You know I've been in your shoes and feel your pain- I really do. When methimazole sent my liver enzymes soaring (I remember it was a Friday night that I got my labs emailed to me), and the on call doctor told me to stop taking the medicine that night, I freaked out! I thought for certain I was going to spiral into hyper hell again. I knew that my only options were RAI and surgery, and on top of it, I couldn't go back on an ATD to control my levels- I was completely freaked out. Felt like a time bomb and had no idea how much time I had to make my decision on RAI or surgery. I get the fear, the worry, the what if's. Knowing you HAVE to make a decision and not knowing how much time you've got to do it sucks.
What I would say is that, as long as your doctor feels you are a candidate for both surgery and RAI (safety wise, that your thyroid levels are stable enough, heart rate is stable whether with or without the betablocker)— as long as your doctor will support whichever decision you make, and you've done your research, go with your gut. Whatever it right for YOU, might not be right for the next person. The important thing here is having your doctor's support (not necessarily his/ her recommendation though as my endo, like yours, did not recommend surgery- simply bc it is more invasive and there is a possibility of complications- those are very real things, but as far as me, I was a candidate for surgery as my thyroid hormone was stable, heart rate was fine, and I am healthy over all). So, my endo. tried at least 3 times to persuade me to do RAI; he said it was a ‘no brainer’ and said if it was his sister or wife, he would want her to do RAI. I really like and respect my endo., and I still am his patient. He communicates well with me and works with me, listens to me- will order my labs (even the T3 which he didn't feel was necessary at this point). So, we have a good doctor/ patient relationship. That is important. In the end though, we take the advice, do the research, and have to do what is right for us- whatever that may be.
I didn't want to be away from my family with RAI (especially my breastfeeding infant). I too worried about eye issues and radiation in general. Before I knew methimazole didn't work for me, I always leaned towards surgery- not sure why, just did. I knew 1 person who had RAI, she didn't recommend it.
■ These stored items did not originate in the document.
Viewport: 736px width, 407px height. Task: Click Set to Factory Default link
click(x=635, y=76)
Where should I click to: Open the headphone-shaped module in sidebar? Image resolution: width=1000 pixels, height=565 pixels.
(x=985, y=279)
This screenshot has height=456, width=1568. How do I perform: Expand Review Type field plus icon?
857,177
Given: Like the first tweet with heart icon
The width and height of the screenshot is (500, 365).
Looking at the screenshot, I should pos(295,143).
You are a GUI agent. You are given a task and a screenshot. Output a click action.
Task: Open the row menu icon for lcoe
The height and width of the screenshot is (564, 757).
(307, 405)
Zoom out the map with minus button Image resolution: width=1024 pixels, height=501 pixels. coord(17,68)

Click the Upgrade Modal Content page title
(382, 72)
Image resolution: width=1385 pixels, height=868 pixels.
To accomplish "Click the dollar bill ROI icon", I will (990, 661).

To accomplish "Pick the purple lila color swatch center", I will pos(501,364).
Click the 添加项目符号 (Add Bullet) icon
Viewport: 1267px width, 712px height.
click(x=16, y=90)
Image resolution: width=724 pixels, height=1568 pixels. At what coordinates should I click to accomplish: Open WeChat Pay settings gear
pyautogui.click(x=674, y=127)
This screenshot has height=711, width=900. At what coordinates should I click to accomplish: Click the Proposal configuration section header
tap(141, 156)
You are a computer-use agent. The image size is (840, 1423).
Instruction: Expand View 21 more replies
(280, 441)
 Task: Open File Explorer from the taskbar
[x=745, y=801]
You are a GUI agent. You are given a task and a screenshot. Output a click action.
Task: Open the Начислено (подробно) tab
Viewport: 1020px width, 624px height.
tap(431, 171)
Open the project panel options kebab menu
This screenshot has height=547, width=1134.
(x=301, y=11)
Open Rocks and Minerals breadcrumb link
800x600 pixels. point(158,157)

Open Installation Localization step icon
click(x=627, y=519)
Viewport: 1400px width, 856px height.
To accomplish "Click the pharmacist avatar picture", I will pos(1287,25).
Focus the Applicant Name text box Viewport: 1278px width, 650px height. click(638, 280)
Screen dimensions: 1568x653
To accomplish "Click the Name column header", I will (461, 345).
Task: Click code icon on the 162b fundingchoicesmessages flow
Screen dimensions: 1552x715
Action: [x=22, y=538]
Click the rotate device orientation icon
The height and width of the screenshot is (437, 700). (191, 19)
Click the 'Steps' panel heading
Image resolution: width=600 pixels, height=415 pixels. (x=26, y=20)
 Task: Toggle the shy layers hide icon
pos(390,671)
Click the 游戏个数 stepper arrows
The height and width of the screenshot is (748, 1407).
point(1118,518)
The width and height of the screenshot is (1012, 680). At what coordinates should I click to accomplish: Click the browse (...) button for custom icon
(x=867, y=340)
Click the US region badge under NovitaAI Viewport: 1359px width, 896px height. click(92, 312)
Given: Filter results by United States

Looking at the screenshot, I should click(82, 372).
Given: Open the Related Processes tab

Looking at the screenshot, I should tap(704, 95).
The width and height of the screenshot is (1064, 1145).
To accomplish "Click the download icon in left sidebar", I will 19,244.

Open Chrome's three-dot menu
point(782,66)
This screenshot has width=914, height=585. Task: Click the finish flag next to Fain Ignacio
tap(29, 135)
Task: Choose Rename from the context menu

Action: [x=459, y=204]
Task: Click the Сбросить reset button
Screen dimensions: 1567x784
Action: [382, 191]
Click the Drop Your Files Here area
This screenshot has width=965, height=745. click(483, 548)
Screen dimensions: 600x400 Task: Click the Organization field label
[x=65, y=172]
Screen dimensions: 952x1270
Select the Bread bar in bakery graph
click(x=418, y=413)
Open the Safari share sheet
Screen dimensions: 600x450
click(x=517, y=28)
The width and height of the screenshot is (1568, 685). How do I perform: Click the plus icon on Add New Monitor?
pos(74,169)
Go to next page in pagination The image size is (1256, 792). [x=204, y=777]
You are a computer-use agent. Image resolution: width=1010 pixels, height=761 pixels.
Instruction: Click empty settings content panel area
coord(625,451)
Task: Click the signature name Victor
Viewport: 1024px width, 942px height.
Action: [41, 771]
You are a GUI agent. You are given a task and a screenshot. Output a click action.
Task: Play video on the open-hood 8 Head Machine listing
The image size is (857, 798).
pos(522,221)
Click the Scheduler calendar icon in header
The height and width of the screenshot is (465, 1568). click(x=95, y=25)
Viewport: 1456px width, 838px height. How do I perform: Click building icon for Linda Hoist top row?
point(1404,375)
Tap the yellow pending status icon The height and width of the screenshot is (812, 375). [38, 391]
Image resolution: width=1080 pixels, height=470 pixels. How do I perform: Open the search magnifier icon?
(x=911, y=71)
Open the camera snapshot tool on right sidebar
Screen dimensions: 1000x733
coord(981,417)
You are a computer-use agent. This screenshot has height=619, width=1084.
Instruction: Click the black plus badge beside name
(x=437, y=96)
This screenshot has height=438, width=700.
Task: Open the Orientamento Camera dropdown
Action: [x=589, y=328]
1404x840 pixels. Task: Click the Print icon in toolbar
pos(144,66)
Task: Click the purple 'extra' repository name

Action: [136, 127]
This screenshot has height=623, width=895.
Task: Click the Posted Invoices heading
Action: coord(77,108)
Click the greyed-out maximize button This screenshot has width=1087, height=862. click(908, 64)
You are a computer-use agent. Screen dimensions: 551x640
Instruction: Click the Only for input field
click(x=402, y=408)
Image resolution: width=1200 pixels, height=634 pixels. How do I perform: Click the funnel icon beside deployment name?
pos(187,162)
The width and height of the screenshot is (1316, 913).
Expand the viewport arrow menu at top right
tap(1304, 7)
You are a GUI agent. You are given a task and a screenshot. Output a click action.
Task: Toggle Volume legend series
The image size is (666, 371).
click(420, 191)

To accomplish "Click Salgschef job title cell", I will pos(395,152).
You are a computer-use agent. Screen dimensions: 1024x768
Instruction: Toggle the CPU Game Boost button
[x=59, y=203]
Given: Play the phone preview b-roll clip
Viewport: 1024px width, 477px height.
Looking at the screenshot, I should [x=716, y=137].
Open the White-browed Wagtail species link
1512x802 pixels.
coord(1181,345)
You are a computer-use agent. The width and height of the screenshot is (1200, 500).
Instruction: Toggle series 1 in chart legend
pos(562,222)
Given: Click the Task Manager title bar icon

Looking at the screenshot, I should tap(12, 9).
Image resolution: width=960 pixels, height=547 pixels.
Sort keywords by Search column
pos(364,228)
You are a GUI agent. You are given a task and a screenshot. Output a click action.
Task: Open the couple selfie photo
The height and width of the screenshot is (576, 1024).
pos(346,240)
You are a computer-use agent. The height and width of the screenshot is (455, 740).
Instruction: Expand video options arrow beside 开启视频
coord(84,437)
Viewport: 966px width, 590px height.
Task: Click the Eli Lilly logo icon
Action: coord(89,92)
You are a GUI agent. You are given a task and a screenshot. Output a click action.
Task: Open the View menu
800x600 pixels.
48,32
Again, I KNOW that it works well for many, many people– just like methimazole works well for many, many people. But, everyone is different, and my gut told me surgery. So, I was fortunate to have a wonderful surgeon and a surgery without complications. Do your research, talk with and listen to your doctor, and then go with what is right for you.
Homeschooling mom to 4 wonderful boys!
Diagnosed with Graves Disease after my 4th baby- March 2012
Started on 5 mg. of methimazole daily for 7 weeks
Euthyroid at the end of those 7 weeks, but had to stop methimazole as liver enzymes were 8 times normal range.
Total Thyroidectomy- 6/15/12
Started Synthroid (brand name) 100 mcg. 2nd day after surgery for 6 weeks (TSH: 6.35 & free T4 in upper range and T3 just under mid- range).
Upped Synthroid to 112 mcg. 7/27/12
Euthyroid as of 8/10/12 on 112 mcg. Synthroid (TSH .79 and free T4 in upper range).